▸ GIVEN PASSAGE:
════════════════
Batch Scrape

Batch scraping multiple URLs

You can now batch scrape multiple URLs at the same time. It takes the starting URLs and optional parameters as arguments. The params argument allows you to specify additional options for the batch scrape job, such as the output formats.

How it works

It is very similar to how the /crawl endpoint works. You can either start the batch and wait for completion, or start it and handle completion yourself.

batchScrape (JS) / batch_scrape (Python): starts a batch job and waits for it to complete, returning the results.
startBatchScrape (JS) / start_batch_scrape (Python): starts a batch job and returns the job ID so you can poll or use webhooks.

Usage

from firecrawl import Firecrawl

firecrawl = Firecrawl(api_key="fc-YOUR-API-KEY")

start = firecrawl.start_batch_scrape([
    "https://firecrawl.dev",
    "https://docs.firecrawl.dev",
], formats=["markdown"])  # returns id

job = firecrawl.batch_scrape([
    "https://firecrawl.dev",
    "https://docs.firecrawl.dev",
], formats=["markdown"], poll_interval=2, wait_timeout=120)

print(job.status, job.completed, job.total)

Response

Calling batchScrape/batch_scrape returns the full results when the batch completes.

Completed

{
  "status": "completed",
  "total": 36,
  "completed": 36,
  "creditsUsed": 36,
  "expiresAt": "2024-00-00T00:00:00.000Z",
  "next": "https://api.firecrawl.dev/v2/batch/scrape/123-456-789?skip=26",
  "data": [
    {
      "markdown": "[Firecrawl Docs home page![light logo](https://mintlify.s3-us-west-1.amazonaws.com/firecrawl/logo/light.svg)!...",
      "html": "<!DOCTYPE html><html lang=\"en\" class=\"js-focus-visible lg:[--scroll-mt:9.5rem]\" data-js-focus-visible=\"\">...",
      "metadata": {
        "title": "Build a 'Chat with website' using Groq Llama 3 | Firecrawl",
        "language": "en",
        "sourceURL": "https://docs.firecrawl.dev/learn/rag-llama3",
        "description": "Learn how to use Firecrawl, Groq Llama 3, and Langchain to build a 'Chat with your website' bot.",
        "ogLocaleAlternate": [],
        "statusCode": 200
      }
    },
    ...
════════════════
▸ MATERIAL PROVIDED:
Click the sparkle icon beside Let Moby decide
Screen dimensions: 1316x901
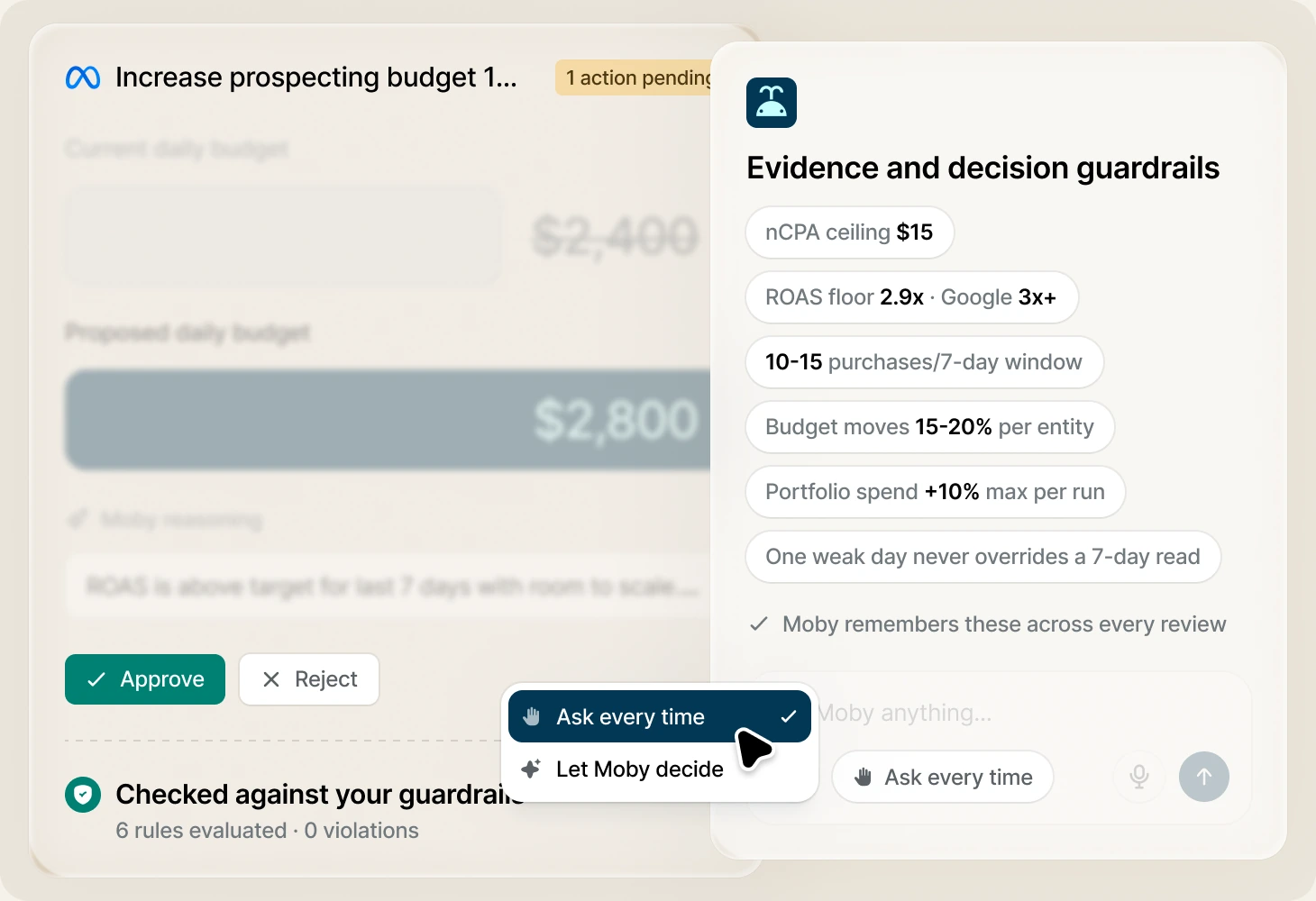(531, 769)
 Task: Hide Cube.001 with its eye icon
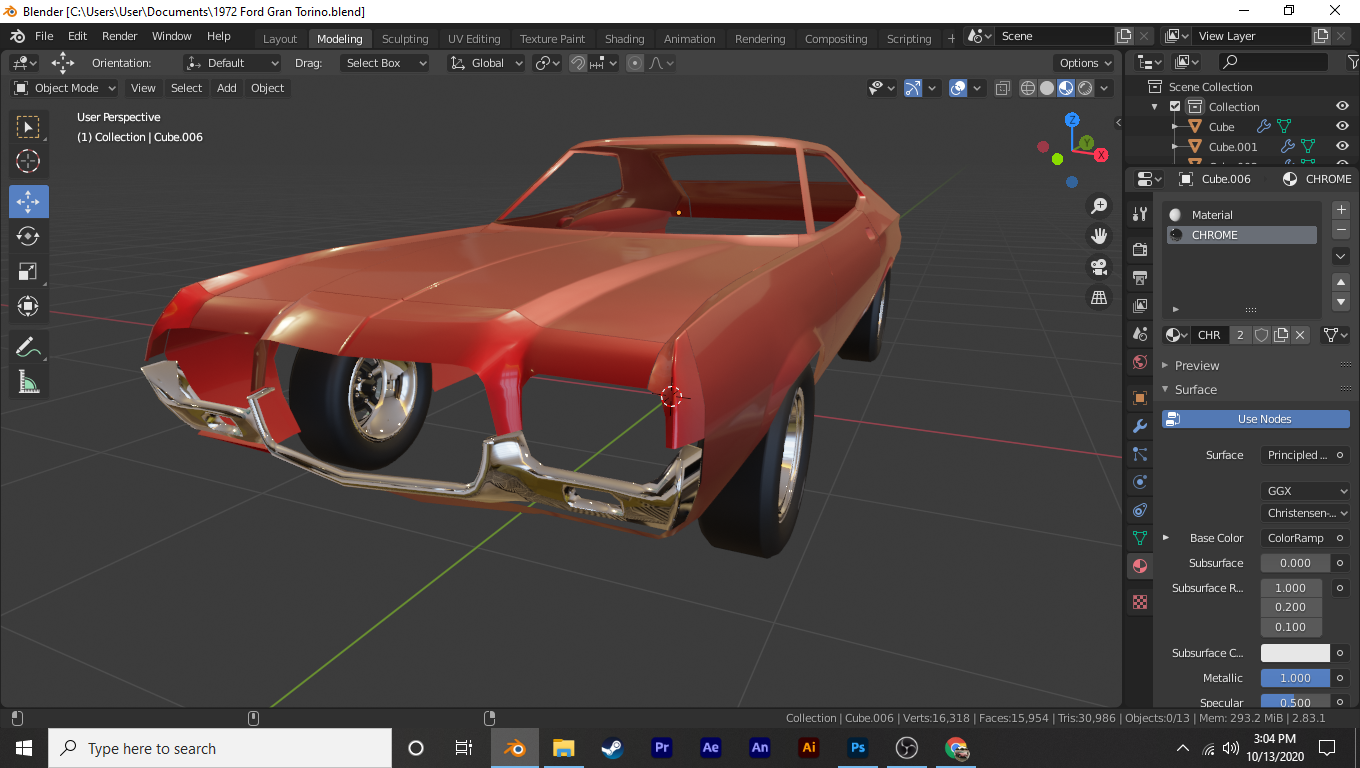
════════════════
▸ PROBLEM TO SOLVE:
Write out the batch scraping documentation again, starting at "How it works" and ending at "or use webhooks.", with "batch job" changed to "batch run".

▸ CORRECT ANSWER:
How it works

It is very similar to how the /crawl endpoint works. You can either start the batch and wait for completion, or start it and handle completion yourself.

batchScrape (JS) / batch_scrape (Python): starts a batch run and waits for it to complete, returning the results.
startBatchScrape (JS) / start_batch_scrape (Python): starts a batch run and returns the job ID so you can poll or use webhooks.